На должность управляющего новой епархией Вы назначены не случайно: родились и выросли в Симбирском крае, с 2000 года были личным секретарём владыки Прокла. Как Вы считаете, почему ещё выбор пал именно на Вас?
– Так решил приснопамятный владыка Прокл – решение предложить мою кандидатуру Синоду было принято им лично. Я был его воспитанником на протяжении шестнадцати лет, и митрополит Прокл, видимо, считал, что все испытания, которым он меня подвергал, я вынес с достоинством и заслуживаю того, чтобы быть епископом. Несмотря на то, что до назначения Вы были активно включены в жизнь региона, в новообразованной епархии наверняка столкнулись с чем-то новым, неожиданным для вас? – Ничего нового и неожиданного я не увидел и не узнал. Именно потому, что фактически шестнадцать лет я был рядом с владыкой Проклом. Был свидетелем всего, что он делал, как он управлял епархией. Мало того, я ему помогал как технический работник, сотрудник. Видел, что он делал, слышал, что он говорил, какое он мнение имел по тому или иному поводу или какое у него отношение к тому или иному явлению в церковной жизни, к конкретным людям, как он поступал в той или иной ситуации. В буквальном смысле слова его образ спроецировался на мне. Если я принимаю какие-либо решения как епископ, думаю о владыке Прокле: что бы он в этой ситуации сделал, сказал… В общем, волей или неволей, я его ученик в буквальном смысле слова. Его дух почил на мне, как бы громко это ни было сказано.
На новом поприще
В чем для вас были особенные трудности как для управляющего новой епархией. Что стало самым сложным?
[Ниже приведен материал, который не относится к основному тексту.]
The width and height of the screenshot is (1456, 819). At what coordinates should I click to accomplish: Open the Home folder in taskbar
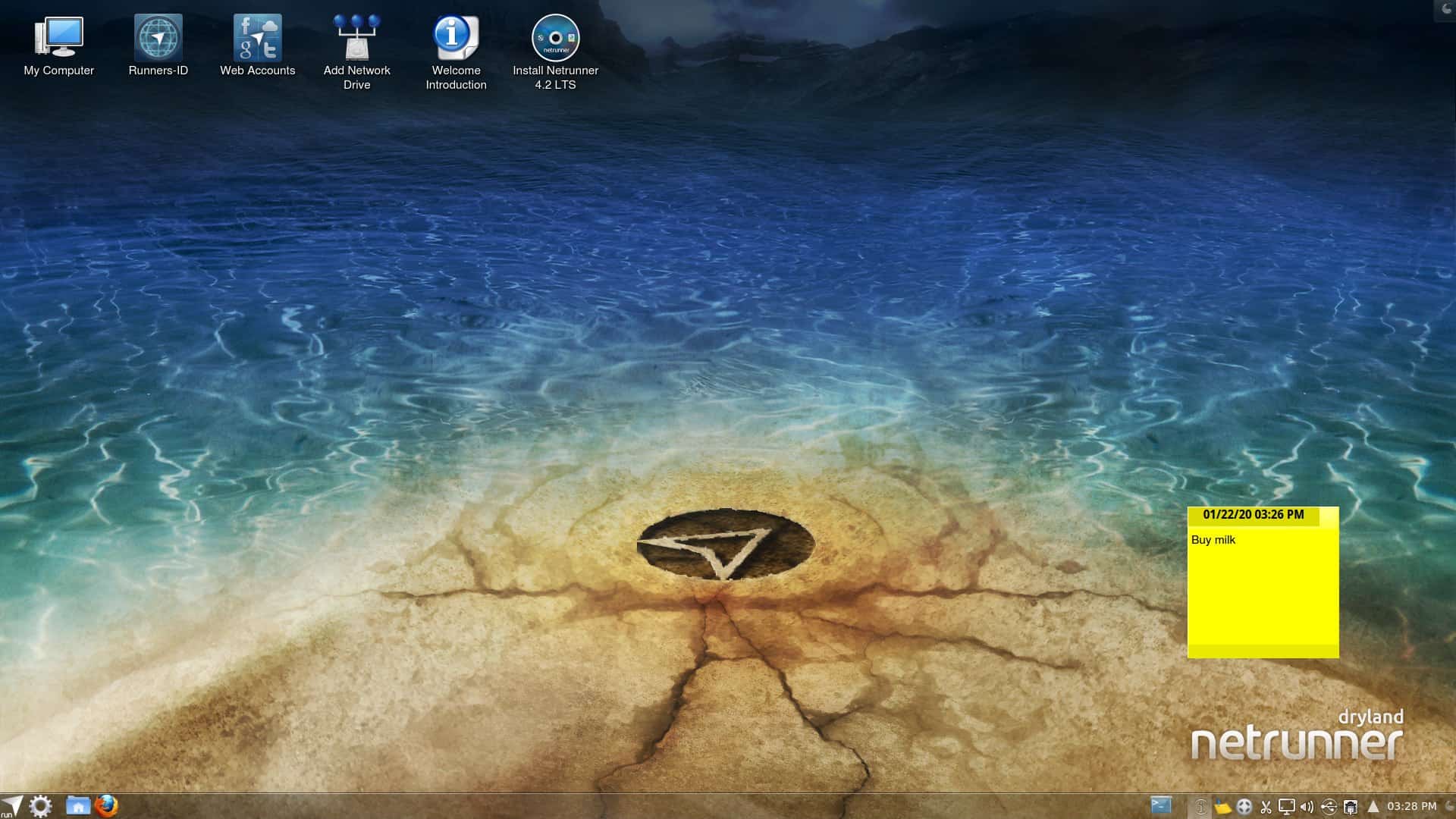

– Разочарую Вас – я не испытал никаких особых трудностей, никаких особых сложностей. Это милость Божья! Пока все, что происходит, – все нормально и, с помощью Божей, все по силам и… мне все нравится. Духовенство Вас сразу восприняло как архиерея, не было каких-то попыток «мериться силами»? – Вот это другой вопрос. Для нашего духовенства было немножко сложно, ведь они меня все знали лишь как молодого человека и как помощника владыка Прокла. Именно как мальчишку. И вдруг этого мальчишку ставят им епископом – руководителем, лидером. Понимаю, что психологически для многих это было немножко сложно. Но в течение двух лет это все изменилось.
А в чем это выражалось? Может, были какие-то попытки «поставить на место»?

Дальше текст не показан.